Attorney Dick Spencer wrote in a memo to Jonathan Wayne, executive director of the state’s ethics commisson, saying the commission should interview Bailey and Rhoads under oath to determine how much money was spent on the site. It also suggested that ethics officials find out “who owned the Cutler Files research materials at the end of the primary campaign.”
“Was it the Scarcelli campaign, the candidate, the candidate’s spouse, Mr. Bailey as the campaign’s political consultant or someone else?” Spencer wrote.
Bailey worked for Scarcelli during her run in the Democratic gubernatorial primary. She finished third in a four-way race.
The 49 documents and 163 emails released earlier this week came in response to a Freedom of Access Act request filed by the Kennebec Journal and Morning Sentinel with the Maine Commission on Govermental Ethics and Election Practices.
All of the documents are available for download through the links to the right.
In December, the ethics commission fined Bailey $200 for failing to comply with state campaign finance disclosure laws in relation to the Cutler Files. It did not find any violation against another person it investigated, who has remained anonymous and is only known as John Doe 1.
Wayne declined to identify that person on Thursday.
“We do not have any intention of identifying the other individual because the commissioners did not find that person violated campaign finance law,” he said.
The Portland Press Herald and other Maine newspapers have reported that second person is Rhoads; Rhoads has denied the allegation. Scarcelli has also denied involvement.
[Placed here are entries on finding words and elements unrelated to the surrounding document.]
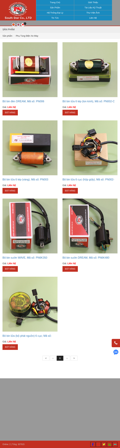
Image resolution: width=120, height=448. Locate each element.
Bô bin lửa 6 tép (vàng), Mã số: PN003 (25, 184)
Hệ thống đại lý (53, 12)
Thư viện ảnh (91, 12)
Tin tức (53, 18)
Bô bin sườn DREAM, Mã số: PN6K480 (85, 262)
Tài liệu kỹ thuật (91, 7)
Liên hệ (91, 18)
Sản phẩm (53, 7)
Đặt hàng (10, 117)
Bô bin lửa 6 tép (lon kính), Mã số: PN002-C (88, 106)
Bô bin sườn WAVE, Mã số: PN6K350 (24, 262)
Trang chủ (53, 2)
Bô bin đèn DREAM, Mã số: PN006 (23, 106)
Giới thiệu (91, 2)
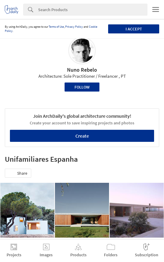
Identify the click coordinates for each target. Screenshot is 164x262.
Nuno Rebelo (82, 69)
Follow (82, 87)
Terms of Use (56, 27)
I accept (134, 29)
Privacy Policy (74, 27)
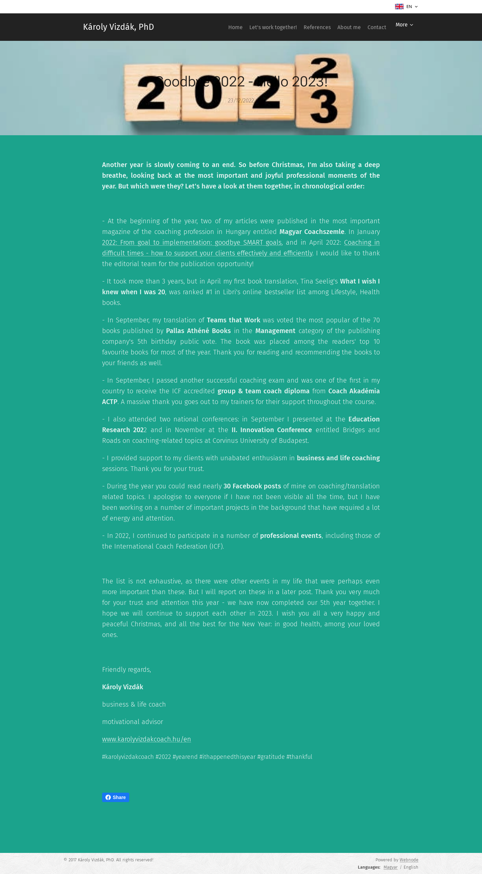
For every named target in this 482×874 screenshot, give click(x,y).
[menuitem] (211, 27)
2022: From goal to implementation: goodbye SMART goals (192, 242)
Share (115, 797)
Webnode (409, 859)
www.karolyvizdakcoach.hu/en (146, 739)
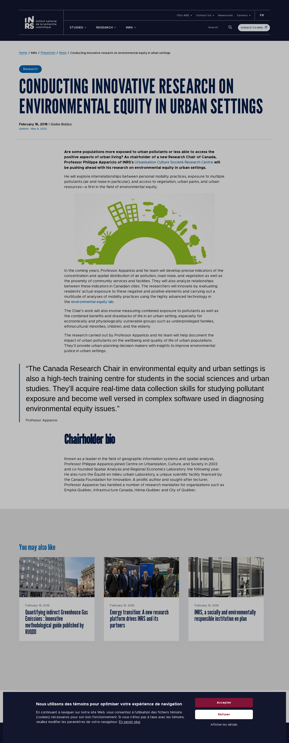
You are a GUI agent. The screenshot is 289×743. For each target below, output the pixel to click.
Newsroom (225, 15)
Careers (242, 15)
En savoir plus (129, 723)
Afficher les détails (224, 725)
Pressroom (48, 53)
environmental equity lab (92, 302)
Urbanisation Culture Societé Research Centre (174, 162)
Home (23, 53)
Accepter (224, 703)
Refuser (224, 715)
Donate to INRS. (252, 27)
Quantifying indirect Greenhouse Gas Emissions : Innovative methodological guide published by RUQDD (54, 622)
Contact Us (203, 15)
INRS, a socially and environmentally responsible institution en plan (225, 615)
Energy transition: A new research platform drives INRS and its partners (140, 618)
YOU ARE (183, 15)
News (63, 53)
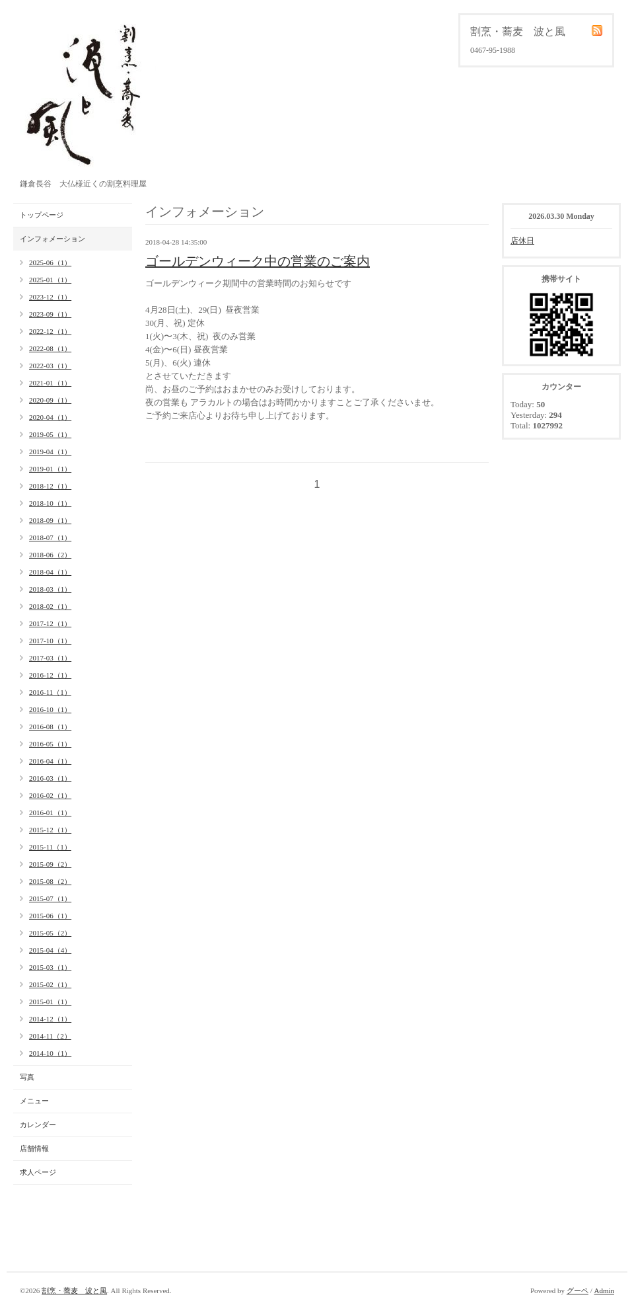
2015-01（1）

The documents released by the ethics commission indicate the scope of its investigation into the Cutler Files was largely contained to persons and records related to Bailey and the Scarcelli campaign for governor.
The Cutler Files, which was launched in late August, contained information critical of gubernatorial candidate Cutler, but the people behind the site wished to remain anonymous. Their attorney, Dan Billings, argued that the creators had a First Amendment right to anonymous political speech.
In a memo to Wayne released this week, one of the people behind the site described why they wished to remain anonymous.
“The thought was that if we put our name on it, people would check our party registrations and any past connections and conclude that we are just doing this website on behalf of one of the candidates or parties, and they would lose sight of what we are trying to say: that Eliot Cutler is not who he pretends to be,” the person wrote.